• EXTRAIT DU TEXTE:
================================

On a l’impression désormais d’avoir affaire à un homme désabusé. Lui, qui
pourtant n’a cessé de clamer son innocence, tout le long de son exil forcé dans
la capitale du pays des « Hommes intègres ». Réclamant à cor et à cri la
justice, pour laver son honneur. Honneur souillé par le sang des victimes de
cette folie meurtrière survenue le 28 septembre dans le stade éponyme, par le
fait d’hommes en uniforme. Moussa Dadis Camara, président à l’époque est
poursuivi « des faits de complicité » dans le massacre.
Ce procès historique, qui a démarré le 28 septembre dernier,
par le fait des autorités de la transition qui semblent ainsi avoir le
fétichisme des dates, sera une opportunité à saisir par l’ancien chef de l’État
pour se blanchir.

================================

• DONNÉES FOURNIES:

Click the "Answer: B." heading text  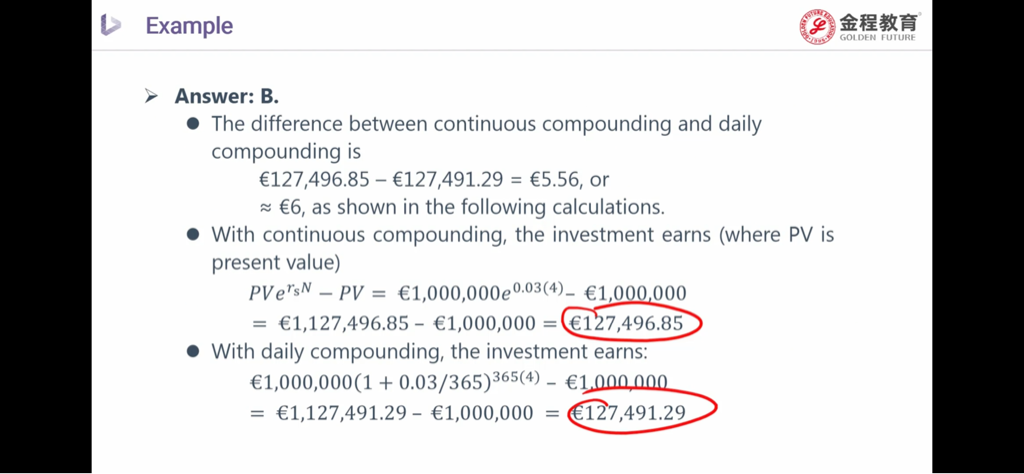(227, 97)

================================

• TRAVAIL À FAIRE:
1. Transcrivez le passage de l'extrait sur le procès de Moussa Dadis Camara compris entre « On a l’impression » et « pour se blanchir. », bornes incluses.
2. Relevez, dans l'ordre d'apparition et sans répétition, tous les verbes à l'infinitif de l'extrait sur le procès de Moussa Dadis Camara.
Les données n'ont aucun rôle dans ce travail.

• CORRIGÉ:
1.
On a l’impression désormais d’avoir affaire à un homme désabusé. Lui, qui
pourtant n’a cessé de clamer son innocence, tout le long de son exil forcé dans
la capitale du pays des « Hommes intègres ». Réclamant à cor et à cri la
justice, pour laver son honneur. Honneur souillé par le sang des victimes de
cette folie meurtrière survenue le 28 septembre dans le stade éponyme, par le
fait d’hommes en uniforme. Moussa Dadis Camara, président à l’époque est
poursuivi « des faits de complicité » dans le massacre.
Ce procès historique, qui a démarré le 28 septembre dernier,
par le fait des autorités de la transition qui semblent ainsi avoir le
fétichisme des dates, sera une opportunité à saisir par l’ancien chef de l’État
pour se blanchir.

2. avoir, clamer, laver, saisir, se blanchir